Exercise objective: Set down the listing again, word for word.

Supplied data:
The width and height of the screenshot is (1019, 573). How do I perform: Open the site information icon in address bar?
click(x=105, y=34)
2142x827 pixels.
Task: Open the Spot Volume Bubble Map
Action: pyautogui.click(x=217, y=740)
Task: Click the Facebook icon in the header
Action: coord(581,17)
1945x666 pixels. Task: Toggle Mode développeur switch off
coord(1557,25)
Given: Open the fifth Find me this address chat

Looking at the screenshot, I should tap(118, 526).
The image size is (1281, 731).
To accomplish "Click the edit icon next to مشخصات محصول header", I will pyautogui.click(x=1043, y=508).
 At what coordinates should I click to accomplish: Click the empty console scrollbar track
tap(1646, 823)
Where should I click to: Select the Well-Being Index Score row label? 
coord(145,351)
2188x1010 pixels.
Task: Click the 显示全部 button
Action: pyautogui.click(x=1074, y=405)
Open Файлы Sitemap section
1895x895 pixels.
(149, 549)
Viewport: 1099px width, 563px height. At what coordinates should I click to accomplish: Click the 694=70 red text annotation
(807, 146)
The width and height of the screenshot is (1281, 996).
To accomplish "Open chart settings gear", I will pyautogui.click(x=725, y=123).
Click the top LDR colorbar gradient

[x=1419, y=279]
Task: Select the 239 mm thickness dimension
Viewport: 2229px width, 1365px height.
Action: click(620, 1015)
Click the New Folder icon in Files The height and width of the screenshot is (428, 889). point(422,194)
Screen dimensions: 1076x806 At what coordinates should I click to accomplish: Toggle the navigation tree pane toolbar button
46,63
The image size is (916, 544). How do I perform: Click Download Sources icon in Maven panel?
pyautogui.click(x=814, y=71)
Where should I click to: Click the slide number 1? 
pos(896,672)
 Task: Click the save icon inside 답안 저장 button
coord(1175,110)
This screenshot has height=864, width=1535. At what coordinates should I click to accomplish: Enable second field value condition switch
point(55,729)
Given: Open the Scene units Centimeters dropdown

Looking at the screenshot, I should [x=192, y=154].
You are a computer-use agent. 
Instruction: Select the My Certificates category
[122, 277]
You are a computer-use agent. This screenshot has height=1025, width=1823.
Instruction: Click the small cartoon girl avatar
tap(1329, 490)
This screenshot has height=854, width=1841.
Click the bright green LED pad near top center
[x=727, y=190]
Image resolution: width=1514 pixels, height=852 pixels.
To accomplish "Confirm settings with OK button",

Solution:
The width and height of the screenshot is (1019, 573). How do I perform: Open the site information icon in address bar?
click(x=105, y=34)
2142x827 pixels.
Task: Open the Spot Volume Bubble Map
Action: pyautogui.click(x=217, y=740)
Task: Click the Facebook icon in the header
Action: coord(581,17)
1945x666 pixels. Task: Toggle Mode développeur switch off
coord(1557,25)
Given: Open the fifth Find me this address chat

Looking at the screenshot, I should tap(118, 526).
The image size is (1281, 731).
To accomplish "Click the edit icon next to مشخصات محصول header", I will pyautogui.click(x=1043, y=508).
 At what coordinates should I click to accomplish: Click the empty console scrollbar track
tap(1646, 823)
Where should I click to: Select the Well-Being Index Score row label? 
coord(145,351)
2188x1010 pixels.
Task: Click the 显示全部 button
Action: pyautogui.click(x=1074, y=405)
Open Файлы Sitemap section
1895x895 pixels.
(149, 549)
Viewport: 1099px width, 563px height. At what coordinates should I click to accomplish: Click the 694=70 red text annotation
(807, 146)
The width and height of the screenshot is (1281, 996).
To accomplish "Open chart settings gear", I will pyautogui.click(x=725, y=123).
Click the top LDR colorbar gradient

[x=1419, y=279]
Task: Select the 239 mm thickness dimension
Viewport: 2229px width, 1365px height.
Action: click(620, 1015)
Click the New Folder icon in Files The height and width of the screenshot is (428, 889). point(422,194)
Screen dimensions: 1076x806 At what coordinates should I click to accomplish: Toggle the navigation tree pane toolbar button
46,63
The image size is (916, 544). How do I perform: Click Download Sources icon in Maven panel?
pyautogui.click(x=814, y=71)
Where should I click to: Click the slide number 1? 
pos(896,672)
 Task: Click the save icon inside 답안 저장 button
coord(1175,110)
This screenshot has height=864, width=1535. At what coordinates should I click to accomplish: Enable second field value condition switch
point(55,729)
Given: Open the Scene units Centimeters dropdown

Looking at the screenshot, I should [x=192, y=154].
You are a computer-use agent. 
Instruction: Select the My Certificates category
[122, 277]
You are a computer-use agent. This screenshot has height=1025, width=1823.
Instruction: Click the small cartoon girl avatar
tap(1329, 490)
This screenshot has height=854, width=1841.
Click the bright green LED pad near top center
[x=727, y=190]
Image resolution: width=1514 pixels, height=852 pixels.
To accomplish "Confirm settings with OK button",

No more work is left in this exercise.